In my quest to lessen my, and consequently my poor family’s, pain, I’ve been doing a lot of research lately (read: gathering anecdotal and hilarious stories that are not at all fact-based) into ways to cure PMS.
Medical Options
Being the whiner that I am, I brought up my PMS issues with my OBGYN at my girlie checkup a few weeks ago (also known as the scoot-n-spread). I even made sure to go during the worst of my PMS so that she could witness the horror first hand. She was so impressed – or terrified – by my histrionics that she immediately wrote me a prescription for Yaz and sent me on my pharmaceutical way.
All might have been a Veronica’s song happily-ever-after except that I stopped to look up Yaz on my phone first. In case you missed it, it’s the subject of about a zillion lawsuits from women who had strokes, gall bladder disease and a host of other nastiness from it. I never filled that prescription. Plus, my doctor told me it works by tricking your body into thinking it’s pregnant and so therefore it won’t ovulate. I hate being pregnant. Why on earth would I want to pretend I am?
My other medical option after birth control pills is a hysterectomy. And while it’s tempting to just get rid of the problem at the source, I don’t relish slamming my body into early menopause at 32.
Semi-Medical Options
Jenny McCarthy feels my PMS pain. In her new book Love, Lust & Faking It: The Naked Truth About Sex, Lies, and True Romance she talks about her period woes but then shares that not only were they magically cured but she also upped her libido by using prescription progesterone cream. She makes it sound so magical I would have called my doctor already except that it’s after hours. (While we’re discussing lady bits and further alienating any male readers I might have, she tells a hilarious story about the perils of not waxing before her first Playboy shoot.) Also, is this not the funniest book cover you have ever seen?
Awesome.
Other semi-medical options include a variety of supplements. My mother, a nurse, suggested I try wild yam pills as it is a plant form of progesterone that has been shown to help with both PMS and menopause. Other studies have shown that a combination of magnesium, zinc and calcium taken daily can reduce the severity of PMS symptoms by an oddly specific 48%. 5-HTP (also super popular in weight lifting circles thereby creating the only Venn diagram where Arnold Schwarzenegger and Kirstie Alley overlap), megadoses of calcium and even vitamin D have been shown to also reduce PMS pain.
Non-Medical Options
Yoga already saved my life with my Irritable Bowel Syndrome so it is no surprise that it has a few suggested poses for relieving PMS. Unfortunately they include the always-hilarious “wind breaking pose” and my old nemesis “single-nostril breathing.” Plus it’s hard to trust a discipline that tells women they can’t do inversions during their period or it will back up the blood in their uterus. Some women swear by self hypnosis scripts (although I’m guessing these are the same women for whom Hypnobabies worked while instead I writhed in the iron maiden of natural childbirth screaming “What do you $%#@ mean “this is not pain, just pressure”?! It’s $%**$& PAIN morons!” Then there’s meditation, seeing as it’s good for pretty much everything that ails you. When you remember to do it, that is.

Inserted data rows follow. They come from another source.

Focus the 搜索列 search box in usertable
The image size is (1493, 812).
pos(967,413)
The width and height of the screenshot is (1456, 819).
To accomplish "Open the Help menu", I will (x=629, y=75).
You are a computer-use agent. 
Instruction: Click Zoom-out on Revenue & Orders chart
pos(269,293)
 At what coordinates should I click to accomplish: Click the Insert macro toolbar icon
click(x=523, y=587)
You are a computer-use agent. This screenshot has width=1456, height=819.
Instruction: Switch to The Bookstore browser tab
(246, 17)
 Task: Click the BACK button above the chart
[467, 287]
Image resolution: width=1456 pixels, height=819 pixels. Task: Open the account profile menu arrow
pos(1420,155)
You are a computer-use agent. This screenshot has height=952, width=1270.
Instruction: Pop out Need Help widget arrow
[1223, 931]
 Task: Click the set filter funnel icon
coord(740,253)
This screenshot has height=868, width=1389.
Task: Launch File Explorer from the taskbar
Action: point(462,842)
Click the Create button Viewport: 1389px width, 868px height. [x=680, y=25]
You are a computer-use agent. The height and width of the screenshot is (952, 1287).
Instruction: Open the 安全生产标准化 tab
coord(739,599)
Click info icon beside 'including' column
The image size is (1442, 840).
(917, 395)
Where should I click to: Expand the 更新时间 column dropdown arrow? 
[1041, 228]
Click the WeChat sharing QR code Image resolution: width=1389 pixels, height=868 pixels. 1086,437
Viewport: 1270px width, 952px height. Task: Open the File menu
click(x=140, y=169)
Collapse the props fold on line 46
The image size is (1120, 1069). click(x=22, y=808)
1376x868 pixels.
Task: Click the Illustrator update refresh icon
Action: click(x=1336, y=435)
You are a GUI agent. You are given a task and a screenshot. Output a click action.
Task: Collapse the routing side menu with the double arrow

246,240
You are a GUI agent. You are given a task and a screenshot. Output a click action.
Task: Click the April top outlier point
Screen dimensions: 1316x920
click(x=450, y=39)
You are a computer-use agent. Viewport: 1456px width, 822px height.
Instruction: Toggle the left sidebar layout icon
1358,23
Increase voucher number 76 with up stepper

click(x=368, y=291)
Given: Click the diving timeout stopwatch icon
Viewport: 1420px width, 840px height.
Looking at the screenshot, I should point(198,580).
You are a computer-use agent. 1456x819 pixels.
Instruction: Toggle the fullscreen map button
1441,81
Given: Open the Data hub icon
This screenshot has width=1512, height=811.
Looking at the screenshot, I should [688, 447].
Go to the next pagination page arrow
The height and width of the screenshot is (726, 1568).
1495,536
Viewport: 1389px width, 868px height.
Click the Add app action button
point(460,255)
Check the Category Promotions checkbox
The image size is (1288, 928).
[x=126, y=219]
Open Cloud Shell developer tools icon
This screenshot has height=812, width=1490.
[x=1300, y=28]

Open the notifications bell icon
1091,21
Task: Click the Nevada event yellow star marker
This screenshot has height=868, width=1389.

And let us not forget that one of the best proven ways to ameliorate PMS is to exercise! I’ve got this one down pat though and I still need more PMS help.
Your Solutions?
Help me out, I’m desperate! Anyone else get wicked PMS? (And I’m not talking a little chocolate-craving, pimple-ating day or two – I mean a solid week to two weeks of becoming a she-beast.) Have you ever tried any of the above options? What works for you?